A dar retta al vice ministro della difesa libico Khalid Sharif non c'è da preoccuparsi. Il governo e le milizie avrebbero già raggiunto «un accordo per immediato cessate il fuoco e il ritiro delle brigate dalla zona, il rilascio dei prigionieri e la formazione di una commissione per l'attuazione dell'accordo tra le parti». In Libia però le già scarse sicurezze son morte con Gheddafi e quindi qualche preoccupazione per le nostre forniture permane. La prima incertezza deriva dal carattere degli scontri che coinvolgono lo stabilimento di Mellitah Oil & Gas e la vicina città di Zuara. La battaglia scoppiata sabato tra le milizie berbere di Zuara e quelle arabe delle vicine cittadine di Jumyl e Ragdelin è semplicemente la prosecuzione di quella iniziata nel febbraio 2011, subito dopo la rivolta di Zuara contro Gheddafi. Una battaglia riaccesasi lo scorso aprile quando i combattimenti paralizzarono Zuara e dintorni. Il problema è sempre lo stesso. Gli arabi filogheddafiani di Jumyl e Ragdelin non tollerano l'egemonia dei berberi di Zuara.

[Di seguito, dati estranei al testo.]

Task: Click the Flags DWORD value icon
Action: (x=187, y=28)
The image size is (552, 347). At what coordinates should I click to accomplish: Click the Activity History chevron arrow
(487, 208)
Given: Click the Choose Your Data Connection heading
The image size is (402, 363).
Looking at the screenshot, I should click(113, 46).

Il problema più serio è però l'assenza di un'autorità centrale in grado di metter fine allo scontro. L'esercito di Tripoli, per ammissione dello stesso viceministro della difesa, arriverà sul posto solo oggi. Il governo dunque non ha unità militari in zona e la gestione della sicurezza, come l'amministrazione del territorio, restano nelle mani dei capitribù locali.

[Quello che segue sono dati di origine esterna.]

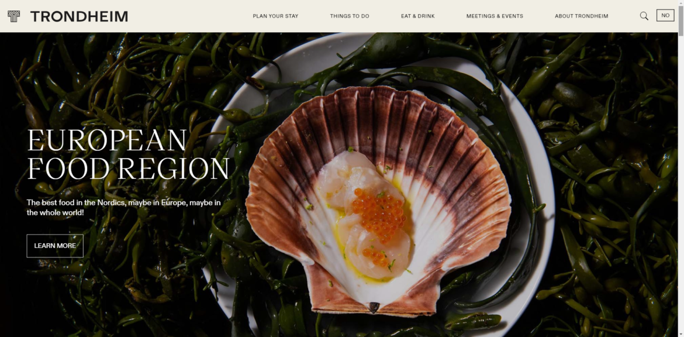Click the scrollbar up arrow
Screen dimensions: 684x337
click(680, 3)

La situazione caratterizza tutta la Libia post gheddafiana e rischia di mettere a repentaglio non solo le forniture di gas, ma anche quelle di petrolio. Il greggio che arriva in Italia dalla Cirenaica ruota attorno allo storico giacimento di Abu Attifel, rimesso in produzione dall'Eni nell'ottobre 2011. Ma se il pozzo funziona la sicurezza della regione non è fra le migliori. I gruppi fondamentalisti che dettano legge a Bengasi e Derna potrebbero sottrarre l'intera Cirenaica al controllo di Tripoli e mettere a repentaglio gli impianti di Attifel. Lo stesso dicasi per il pozzo di El Feel, 800 chilometri a sud di Tripoli. Basta dare un'occhiata ad una cartina per rendersi conto di come il complesso isolato nel deserto sia sulla rotta seguita dai militanti di Al Qaida che a gennaio attraversarono la Libia e ne varcarono i confini per far strage di ostaggi nello stabilimento algerino di In Amenas.
A questa situazione d'instabilità s'aggiunge la paralisi politico-istituzionale. Il Congresso nazionale eletto a giugno non è ancora riuscito a nominare la consulta incaricata di varare la nuova Costituzione: si è così deciso di ricorrere a nuove elezioni. Per la nuova Costituzione insomma bisognerà aspettare almeno un altro anno.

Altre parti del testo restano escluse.